The evolution of food recommendation iPhone apps

I’m quite sure I’m only days away from Siri becoming sentient and filing a restraining order against me. It’s not that I need to use the app, but just that I find her rigid lady-computer voice soothing in a sea of digital nonsense. So when tasked with tapping a weather app or asking Siri if it’s cold, my choice is very easy.

But now I want more of my apps to recommend me things. They don’t necessarily have to be super chatty about it or snark on me. Just tell me what’s good so I can check it out.

Plenty of apps already do that, of course. Any numbers of restaurant apps like GrubHub (free) or lifestyle apps like Thrillist (free) have been doing it for a couple of years now.

But Alfred (free) takes its duties one step further. Alfred is an app that asks you what you already like and tells you, based on the information you offer, what else you might like. This is the sort of computer-provided help that I so deeply desire. Free will is for losers. Finally, I can lay out my plan simply to my new app pal: “I enjoy the Mexican place down the street. Now tell me where else the tacos are good, and do it fast.” And it’s done.

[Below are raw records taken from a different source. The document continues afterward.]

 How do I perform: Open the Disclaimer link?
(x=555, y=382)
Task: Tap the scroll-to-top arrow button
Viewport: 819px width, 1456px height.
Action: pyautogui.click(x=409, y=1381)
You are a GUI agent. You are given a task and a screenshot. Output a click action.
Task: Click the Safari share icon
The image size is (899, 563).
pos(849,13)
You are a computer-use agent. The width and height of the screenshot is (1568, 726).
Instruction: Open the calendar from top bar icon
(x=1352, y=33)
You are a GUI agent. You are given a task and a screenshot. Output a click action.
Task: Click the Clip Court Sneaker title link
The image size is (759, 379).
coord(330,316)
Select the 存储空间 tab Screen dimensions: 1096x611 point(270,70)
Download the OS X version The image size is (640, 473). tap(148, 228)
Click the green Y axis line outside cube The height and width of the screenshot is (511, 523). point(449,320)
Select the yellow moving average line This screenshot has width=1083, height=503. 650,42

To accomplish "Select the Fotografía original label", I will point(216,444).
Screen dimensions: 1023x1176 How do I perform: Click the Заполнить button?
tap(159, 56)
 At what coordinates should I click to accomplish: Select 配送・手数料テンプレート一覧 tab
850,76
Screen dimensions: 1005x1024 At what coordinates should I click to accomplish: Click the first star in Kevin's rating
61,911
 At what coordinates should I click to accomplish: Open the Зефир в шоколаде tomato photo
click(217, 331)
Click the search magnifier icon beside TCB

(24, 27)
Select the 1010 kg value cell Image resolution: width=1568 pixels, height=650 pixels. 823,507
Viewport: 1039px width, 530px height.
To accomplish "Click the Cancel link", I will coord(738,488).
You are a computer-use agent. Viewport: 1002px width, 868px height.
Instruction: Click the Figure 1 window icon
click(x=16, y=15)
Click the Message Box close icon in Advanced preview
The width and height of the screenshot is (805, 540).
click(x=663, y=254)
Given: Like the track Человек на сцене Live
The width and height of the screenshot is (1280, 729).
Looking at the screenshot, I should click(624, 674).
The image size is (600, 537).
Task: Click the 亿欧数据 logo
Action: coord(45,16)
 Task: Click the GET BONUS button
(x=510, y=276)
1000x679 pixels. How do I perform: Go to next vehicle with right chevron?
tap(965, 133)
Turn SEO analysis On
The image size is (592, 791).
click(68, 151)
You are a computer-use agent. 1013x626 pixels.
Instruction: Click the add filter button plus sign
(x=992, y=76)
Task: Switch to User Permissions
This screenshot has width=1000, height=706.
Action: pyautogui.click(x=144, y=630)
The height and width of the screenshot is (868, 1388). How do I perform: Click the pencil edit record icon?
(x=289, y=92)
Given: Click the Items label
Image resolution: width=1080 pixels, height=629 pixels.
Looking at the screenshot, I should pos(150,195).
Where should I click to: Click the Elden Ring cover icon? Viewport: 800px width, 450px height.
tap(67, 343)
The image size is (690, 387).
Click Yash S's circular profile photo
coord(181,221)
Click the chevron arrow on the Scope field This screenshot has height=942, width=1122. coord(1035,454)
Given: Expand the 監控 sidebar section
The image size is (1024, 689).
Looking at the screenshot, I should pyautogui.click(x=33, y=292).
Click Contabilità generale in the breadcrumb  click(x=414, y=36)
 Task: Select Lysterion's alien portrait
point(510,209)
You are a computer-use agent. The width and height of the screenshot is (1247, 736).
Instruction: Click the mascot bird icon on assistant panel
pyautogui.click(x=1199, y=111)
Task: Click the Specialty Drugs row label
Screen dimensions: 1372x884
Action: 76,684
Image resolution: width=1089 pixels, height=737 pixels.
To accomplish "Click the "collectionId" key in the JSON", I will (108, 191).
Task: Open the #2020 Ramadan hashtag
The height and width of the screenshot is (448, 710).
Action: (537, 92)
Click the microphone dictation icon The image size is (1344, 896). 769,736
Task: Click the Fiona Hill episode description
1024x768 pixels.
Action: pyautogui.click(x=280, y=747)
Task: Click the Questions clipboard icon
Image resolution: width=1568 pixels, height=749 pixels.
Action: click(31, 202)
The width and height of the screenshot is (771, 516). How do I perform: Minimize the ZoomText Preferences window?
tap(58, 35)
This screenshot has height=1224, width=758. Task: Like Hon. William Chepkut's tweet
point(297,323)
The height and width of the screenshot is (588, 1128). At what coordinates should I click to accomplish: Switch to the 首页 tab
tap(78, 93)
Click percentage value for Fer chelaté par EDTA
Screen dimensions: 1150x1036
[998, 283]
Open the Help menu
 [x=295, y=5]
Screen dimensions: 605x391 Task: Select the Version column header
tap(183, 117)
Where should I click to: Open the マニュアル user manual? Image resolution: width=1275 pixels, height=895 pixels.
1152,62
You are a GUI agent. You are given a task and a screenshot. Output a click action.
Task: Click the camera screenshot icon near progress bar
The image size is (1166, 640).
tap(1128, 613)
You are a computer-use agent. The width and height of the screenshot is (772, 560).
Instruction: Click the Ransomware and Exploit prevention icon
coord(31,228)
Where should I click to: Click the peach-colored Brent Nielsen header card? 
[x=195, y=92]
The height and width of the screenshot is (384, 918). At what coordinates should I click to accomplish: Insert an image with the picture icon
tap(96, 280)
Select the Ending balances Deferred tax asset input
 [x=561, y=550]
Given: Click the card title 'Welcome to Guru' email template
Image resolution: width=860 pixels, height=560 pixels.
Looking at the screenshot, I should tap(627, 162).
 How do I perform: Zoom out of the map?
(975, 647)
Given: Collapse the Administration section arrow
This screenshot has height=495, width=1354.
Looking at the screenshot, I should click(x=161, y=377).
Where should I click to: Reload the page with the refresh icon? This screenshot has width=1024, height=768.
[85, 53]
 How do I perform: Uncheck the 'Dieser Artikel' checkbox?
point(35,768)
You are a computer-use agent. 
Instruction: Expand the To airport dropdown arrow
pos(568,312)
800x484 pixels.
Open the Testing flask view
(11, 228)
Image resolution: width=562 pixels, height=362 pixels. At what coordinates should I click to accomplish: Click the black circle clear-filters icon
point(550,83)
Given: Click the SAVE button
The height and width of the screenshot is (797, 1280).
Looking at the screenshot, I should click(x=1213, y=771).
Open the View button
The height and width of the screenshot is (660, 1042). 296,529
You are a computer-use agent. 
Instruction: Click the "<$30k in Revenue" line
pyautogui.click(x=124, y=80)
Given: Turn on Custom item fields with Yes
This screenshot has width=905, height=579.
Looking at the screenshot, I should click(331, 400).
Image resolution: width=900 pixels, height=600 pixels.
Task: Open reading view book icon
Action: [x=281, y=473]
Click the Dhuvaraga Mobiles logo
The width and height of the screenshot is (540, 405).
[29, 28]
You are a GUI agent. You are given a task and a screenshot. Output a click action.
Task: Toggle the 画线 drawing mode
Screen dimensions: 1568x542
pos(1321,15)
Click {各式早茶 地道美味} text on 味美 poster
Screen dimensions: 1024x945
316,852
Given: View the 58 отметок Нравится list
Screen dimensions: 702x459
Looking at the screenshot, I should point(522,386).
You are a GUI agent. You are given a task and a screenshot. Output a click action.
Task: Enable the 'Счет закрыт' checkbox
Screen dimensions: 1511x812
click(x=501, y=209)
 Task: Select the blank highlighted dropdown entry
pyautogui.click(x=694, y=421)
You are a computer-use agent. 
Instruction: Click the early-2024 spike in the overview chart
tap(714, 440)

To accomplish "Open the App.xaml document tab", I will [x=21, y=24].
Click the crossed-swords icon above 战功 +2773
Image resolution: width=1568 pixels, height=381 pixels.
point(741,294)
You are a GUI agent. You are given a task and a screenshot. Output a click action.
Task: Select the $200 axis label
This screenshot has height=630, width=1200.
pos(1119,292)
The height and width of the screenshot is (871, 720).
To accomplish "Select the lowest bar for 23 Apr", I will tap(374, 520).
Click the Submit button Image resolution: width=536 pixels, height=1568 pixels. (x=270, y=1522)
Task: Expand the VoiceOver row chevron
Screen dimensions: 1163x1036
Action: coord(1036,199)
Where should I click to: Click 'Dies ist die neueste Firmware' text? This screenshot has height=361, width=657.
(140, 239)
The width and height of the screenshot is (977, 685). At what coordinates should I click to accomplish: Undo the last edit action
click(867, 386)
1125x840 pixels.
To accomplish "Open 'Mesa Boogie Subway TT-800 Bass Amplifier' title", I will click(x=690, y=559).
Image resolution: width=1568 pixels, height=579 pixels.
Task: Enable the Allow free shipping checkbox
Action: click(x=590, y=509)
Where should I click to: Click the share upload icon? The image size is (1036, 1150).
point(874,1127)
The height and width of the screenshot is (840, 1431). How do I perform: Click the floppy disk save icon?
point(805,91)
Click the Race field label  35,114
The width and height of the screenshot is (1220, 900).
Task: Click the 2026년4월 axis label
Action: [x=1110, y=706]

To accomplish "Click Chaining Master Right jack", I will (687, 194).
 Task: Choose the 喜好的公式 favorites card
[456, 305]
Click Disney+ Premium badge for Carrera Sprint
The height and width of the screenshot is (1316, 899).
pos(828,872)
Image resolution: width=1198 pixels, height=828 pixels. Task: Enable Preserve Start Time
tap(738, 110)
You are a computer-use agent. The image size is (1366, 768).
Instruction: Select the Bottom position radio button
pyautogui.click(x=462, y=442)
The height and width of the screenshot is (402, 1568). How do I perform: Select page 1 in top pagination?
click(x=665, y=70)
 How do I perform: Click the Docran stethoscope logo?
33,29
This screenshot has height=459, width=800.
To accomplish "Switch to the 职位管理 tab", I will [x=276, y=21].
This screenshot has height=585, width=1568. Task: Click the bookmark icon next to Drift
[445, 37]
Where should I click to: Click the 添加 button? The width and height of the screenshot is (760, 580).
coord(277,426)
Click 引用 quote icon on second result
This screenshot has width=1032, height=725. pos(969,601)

Alfred even tells you what other people have enjoyed eating at the restaurant it just suggested, which is fantastic. It does all this thanks to some complicated math that TechCrunch did a good job explaining months ago.

But now the app has added a feature that helps you recommend food for two or more people. This sort of thing could prevent wars from breaking out! As long as you and your pal both have Alfred, you can see which restaurants the clever dining app would suggest if it’s clear you intend to dine together. This is so far past what other suggestion apps are up to it’s crazy.

Related: The next wave of food-finding apps

Take for instance an app like Chef Picks by StarChefs.com ($1.99). Sure, as cool as an app that gives you top-notch recommendations from the country’s finest chefs might be, you still don’t really know if that restaurant is really right for you. There’s no math involved at all, just the word of chefs with highly refined palettes.

Foodio54 (free) comes a little closer to the Alfred ideal in that it offers you recommendations by finding users who have rated restaurants similarly to you and then telling you what they liked. There’s plenty to appreciate about that idea, and group-thinking when it comes to restaurant selection isn’t a bad way to go. But it still doesn’t hold a candle to opening an app, letting it know you’re eating with your buddy Dan and having it spit out some mutually appealing potential dining destinations.

The big caveat with using Siri early on has been that “it’s just a beta” so you can’t really push it to the limits that it will one day (potentially) achieve. But in a way, that’s true for any app you’re using today.

Back when I first picked up an iPhone, an app that randomly recommended food based solely upon price point and cuisine seemed like the smartest thing in the world. A few years later I’m using an app that’s noting exactly the kind of food I already like to eat and expanding my horizons with very little effort on my part. That’s so huge.

Now if I could just find someone to do my clothes shopping and cooking, I’d really be going places.